▸ **Provided data**
******

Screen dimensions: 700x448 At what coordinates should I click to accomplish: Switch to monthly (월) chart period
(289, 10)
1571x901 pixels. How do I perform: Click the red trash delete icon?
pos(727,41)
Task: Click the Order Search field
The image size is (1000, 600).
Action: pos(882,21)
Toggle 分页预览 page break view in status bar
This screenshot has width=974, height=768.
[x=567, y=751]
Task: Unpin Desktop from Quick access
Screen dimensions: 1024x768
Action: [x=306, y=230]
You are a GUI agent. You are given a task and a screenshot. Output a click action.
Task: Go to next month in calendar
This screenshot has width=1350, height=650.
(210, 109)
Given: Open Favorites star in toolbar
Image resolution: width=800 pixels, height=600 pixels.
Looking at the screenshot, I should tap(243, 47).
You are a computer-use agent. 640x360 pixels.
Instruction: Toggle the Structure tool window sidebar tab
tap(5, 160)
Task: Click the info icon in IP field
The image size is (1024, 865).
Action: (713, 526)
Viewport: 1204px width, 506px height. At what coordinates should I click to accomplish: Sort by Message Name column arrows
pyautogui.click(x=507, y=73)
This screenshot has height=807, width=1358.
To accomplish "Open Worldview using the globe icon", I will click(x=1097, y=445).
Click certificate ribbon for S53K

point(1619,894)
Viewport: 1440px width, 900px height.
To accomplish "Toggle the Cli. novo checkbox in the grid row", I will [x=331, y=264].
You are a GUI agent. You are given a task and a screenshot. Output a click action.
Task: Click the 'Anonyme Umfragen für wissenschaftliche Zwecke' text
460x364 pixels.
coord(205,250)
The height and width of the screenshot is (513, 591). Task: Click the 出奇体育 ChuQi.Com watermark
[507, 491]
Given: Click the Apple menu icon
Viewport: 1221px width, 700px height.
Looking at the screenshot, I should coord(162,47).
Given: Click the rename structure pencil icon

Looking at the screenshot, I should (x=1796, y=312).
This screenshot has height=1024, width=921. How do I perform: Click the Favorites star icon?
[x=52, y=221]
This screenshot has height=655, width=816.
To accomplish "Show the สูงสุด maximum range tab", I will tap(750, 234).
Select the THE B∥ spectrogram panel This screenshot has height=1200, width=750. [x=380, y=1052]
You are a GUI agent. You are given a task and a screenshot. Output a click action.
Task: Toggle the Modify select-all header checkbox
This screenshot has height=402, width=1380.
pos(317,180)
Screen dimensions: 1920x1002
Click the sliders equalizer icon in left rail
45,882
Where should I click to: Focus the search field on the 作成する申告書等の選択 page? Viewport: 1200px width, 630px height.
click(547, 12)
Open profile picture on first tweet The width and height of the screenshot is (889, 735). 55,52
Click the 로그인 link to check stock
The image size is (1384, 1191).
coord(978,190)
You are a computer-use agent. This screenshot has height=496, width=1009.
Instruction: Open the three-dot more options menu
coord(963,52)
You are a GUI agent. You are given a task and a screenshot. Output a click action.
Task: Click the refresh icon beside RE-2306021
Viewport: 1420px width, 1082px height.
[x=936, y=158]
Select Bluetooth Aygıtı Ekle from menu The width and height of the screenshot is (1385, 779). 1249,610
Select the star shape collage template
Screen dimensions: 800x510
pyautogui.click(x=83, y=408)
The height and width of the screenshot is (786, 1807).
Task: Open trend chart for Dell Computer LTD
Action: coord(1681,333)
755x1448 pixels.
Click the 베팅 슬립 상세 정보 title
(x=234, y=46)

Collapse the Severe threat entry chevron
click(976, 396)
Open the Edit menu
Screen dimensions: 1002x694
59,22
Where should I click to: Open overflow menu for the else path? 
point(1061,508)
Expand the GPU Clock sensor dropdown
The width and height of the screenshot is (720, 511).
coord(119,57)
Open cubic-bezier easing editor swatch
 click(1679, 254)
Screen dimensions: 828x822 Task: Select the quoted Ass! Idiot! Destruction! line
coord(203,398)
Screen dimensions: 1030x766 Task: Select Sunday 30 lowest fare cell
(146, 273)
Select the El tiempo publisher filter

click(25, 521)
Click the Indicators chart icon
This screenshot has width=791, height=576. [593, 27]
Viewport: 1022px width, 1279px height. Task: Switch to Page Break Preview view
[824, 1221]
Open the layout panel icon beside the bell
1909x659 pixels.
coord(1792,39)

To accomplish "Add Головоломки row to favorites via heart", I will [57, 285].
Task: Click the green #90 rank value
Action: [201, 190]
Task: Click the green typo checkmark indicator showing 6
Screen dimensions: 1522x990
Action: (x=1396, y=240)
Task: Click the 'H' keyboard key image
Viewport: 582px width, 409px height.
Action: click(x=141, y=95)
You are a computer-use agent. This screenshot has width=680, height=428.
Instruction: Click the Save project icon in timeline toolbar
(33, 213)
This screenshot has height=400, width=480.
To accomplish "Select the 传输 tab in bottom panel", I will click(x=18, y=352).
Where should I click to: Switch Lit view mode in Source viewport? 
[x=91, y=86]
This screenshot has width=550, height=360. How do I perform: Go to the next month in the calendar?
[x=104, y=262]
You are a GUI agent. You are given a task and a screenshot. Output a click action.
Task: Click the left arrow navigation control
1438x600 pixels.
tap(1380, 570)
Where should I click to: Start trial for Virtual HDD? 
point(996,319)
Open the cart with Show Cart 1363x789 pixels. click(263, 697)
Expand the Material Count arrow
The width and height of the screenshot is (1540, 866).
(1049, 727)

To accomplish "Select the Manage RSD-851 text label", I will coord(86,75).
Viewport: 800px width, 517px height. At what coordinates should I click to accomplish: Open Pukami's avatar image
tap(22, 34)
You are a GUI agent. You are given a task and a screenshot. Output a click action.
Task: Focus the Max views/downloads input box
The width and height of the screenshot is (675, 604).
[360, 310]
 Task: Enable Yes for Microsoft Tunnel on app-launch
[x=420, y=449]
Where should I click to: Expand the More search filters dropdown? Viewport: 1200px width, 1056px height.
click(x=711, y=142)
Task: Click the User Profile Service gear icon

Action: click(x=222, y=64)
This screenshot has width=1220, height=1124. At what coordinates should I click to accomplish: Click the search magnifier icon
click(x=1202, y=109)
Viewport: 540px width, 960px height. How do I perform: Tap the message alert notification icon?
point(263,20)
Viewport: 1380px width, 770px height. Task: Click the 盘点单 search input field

******

Word for word, give back the data shown above.

▸ **The completed task**
Screen dimensions: 700x448 At what coordinates should I click to accomplish: Switch to monthly (월) chart period
(289, 10)
1571x901 pixels. How do I perform: Click the red trash delete icon?
pos(727,41)
Task: Click the Order Search field
The image size is (1000, 600).
Action: pos(882,21)
Toggle 分页预览 page break view in status bar
This screenshot has width=974, height=768.
[x=567, y=751]
Task: Unpin Desktop from Quick access
Screen dimensions: 1024x768
Action: [x=306, y=230]
You are a GUI agent. You are given a task and a screenshot. Output a click action.
Task: Go to next month in calendar
This screenshot has width=1350, height=650.
(210, 109)
Given: Open Favorites star in toolbar
Image resolution: width=800 pixels, height=600 pixels.
Looking at the screenshot, I should tap(243, 47).
You are a computer-use agent. 640x360 pixels.
Instruction: Toggle the Structure tool window sidebar tab
tap(5, 160)
Task: Click the info icon in IP field
The image size is (1024, 865).
Action: (713, 526)
Viewport: 1204px width, 506px height. At what coordinates should I click to accomplish: Sort by Message Name column arrows
pyautogui.click(x=507, y=73)
This screenshot has height=807, width=1358.
To accomplish "Open Worldview using the globe icon", I will click(x=1097, y=445).
Click certificate ribbon for S53K

point(1619,894)
Viewport: 1440px width, 900px height.
To accomplish "Toggle the Cli. novo checkbox in the grid row", I will [x=331, y=264].
You are a GUI agent. You are given a task and a screenshot. Output a click action.
Task: Click the 'Anonyme Umfragen für wissenschaftliche Zwecke' text
460x364 pixels.
coord(205,250)
The height and width of the screenshot is (513, 591). Task: Click the 出奇体育 ChuQi.Com watermark
[507, 491]
Given: Click the Apple menu icon
Viewport: 1221px width, 700px height.
Looking at the screenshot, I should coord(162,47).
Given: Click the rename structure pencil icon

Looking at the screenshot, I should (x=1796, y=312).
This screenshot has height=1024, width=921. How do I perform: Click the Favorites star icon?
[x=52, y=221]
This screenshot has height=655, width=816.
To accomplish "Show the สูงสุด maximum range tab", I will tap(750, 234).
Select the THE B∥ spectrogram panel This screenshot has height=1200, width=750. [x=380, y=1052]
You are a GUI agent. You are given a task and a screenshot. Output a click action.
Task: Toggle the Modify select-all header checkbox
This screenshot has height=402, width=1380.
pos(317,180)
Screen dimensions: 1920x1002
Click the sliders equalizer icon in left rail
45,882
Where should I click to: Focus the search field on the 作成する申告書等の選択 page? Viewport: 1200px width, 630px height.
click(547, 12)
Open profile picture on first tweet The width and height of the screenshot is (889, 735). 55,52
Click the 로그인 link to check stock
The image size is (1384, 1191).
coord(978,190)
You are a computer-use agent. This screenshot has height=496, width=1009.
Instruction: Open the three-dot more options menu
coord(963,52)
You are a GUI agent. You are given a task and a screenshot. Output a click action.
Task: Click the refresh icon beside RE-2306021
Viewport: 1420px width, 1082px height.
[x=936, y=158]
Select Bluetooth Aygıtı Ekle from menu The width and height of the screenshot is (1385, 779). 1249,610
Select the star shape collage template
Screen dimensions: 800x510
pyautogui.click(x=83, y=408)
The height and width of the screenshot is (786, 1807).
Task: Open trend chart for Dell Computer LTD
Action: coord(1681,333)
755x1448 pixels.
Click the 베팅 슬립 상세 정보 title
(x=234, y=46)

Collapse the Severe threat entry chevron
click(976, 396)
Open the Edit menu
Screen dimensions: 1002x694
59,22
Where should I click to: Open overflow menu for the else path? 
point(1061,508)
Expand the GPU Clock sensor dropdown
The width and height of the screenshot is (720, 511).
coord(119,57)
Open cubic-bezier easing editor swatch
 click(1679, 254)
Screen dimensions: 828x822 Task: Select the quoted Ass! Idiot! Destruction! line
coord(203,398)
Screen dimensions: 1030x766 Task: Select Sunday 30 lowest fare cell
(146, 273)
Select the El tiempo publisher filter

click(25, 521)
Click the Indicators chart icon
This screenshot has width=791, height=576. [593, 27]
Viewport: 1022px width, 1279px height. Task: Switch to Page Break Preview view
[824, 1221]
Open the layout panel icon beside the bell
1909x659 pixels.
coord(1792,39)

To accomplish "Add Головоломки row to favorites via heart", I will [57, 285].
Task: Click the green #90 rank value
Action: [201, 190]
Task: Click the green typo checkmark indicator showing 6
Screen dimensions: 1522x990
Action: (x=1396, y=240)
Task: Click the 'H' keyboard key image
Viewport: 582px width, 409px height.
Action: click(x=141, y=95)
You are a computer-use agent. This screenshot has width=680, height=428.
Instruction: Click the Save project icon in timeline toolbar
(33, 213)
This screenshot has height=400, width=480.
To accomplish "Select the 传输 tab in bottom panel", I will click(x=18, y=352).
Where should I click to: Switch Lit view mode in Source viewport? 
[x=91, y=86]
This screenshot has width=550, height=360. How do I perform: Go to the next month in the calendar?
[x=104, y=262]
You are a GUI agent. You are given a task and a screenshot. Output a click action.
Task: Click the left arrow navigation control
1438x600 pixels.
tap(1380, 570)
Where should I click to: Start trial for Virtual HDD? 
point(996,319)
Open the cart with Show Cart 1363x789 pixels. click(263, 697)
Expand the Material Count arrow
The width and height of the screenshot is (1540, 866).
(1049, 727)

To accomplish "Select the Manage RSD-851 text label", I will coord(86,75).
Viewport: 800px width, 517px height. At what coordinates should I click to accomplish: Open Pukami's avatar image
tap(22, 34)
You are a GUI agent. You are given a task and a screenshot. Output a click action.
Task: Focus the Max views/downloads input box
The width and height of the screenshot is (675, 604).
[360, 310]
 Task: Enable Yes for Microsoft Tunnel on app-launch
[x=420, y=449]
Where should I click to: Expand the More search filters dropdown? Viewport: 1200px width, 1056px height.
click(x=711, y=142)
Task: Click the User Profile Service gear icon

Action: click(x=222, y=64)
This screenshot has width=1220, height=1124. At what coordinates should I click to accomplish: Click the search magnifier icon
click(x=1202, y=109)
Viewport: 540px width, 960px height. How do I perform: Tap the message alert notification icon?
point(263,20)
Viewport: 1380px width, 770px height. Task: Click the 盘点单 search input field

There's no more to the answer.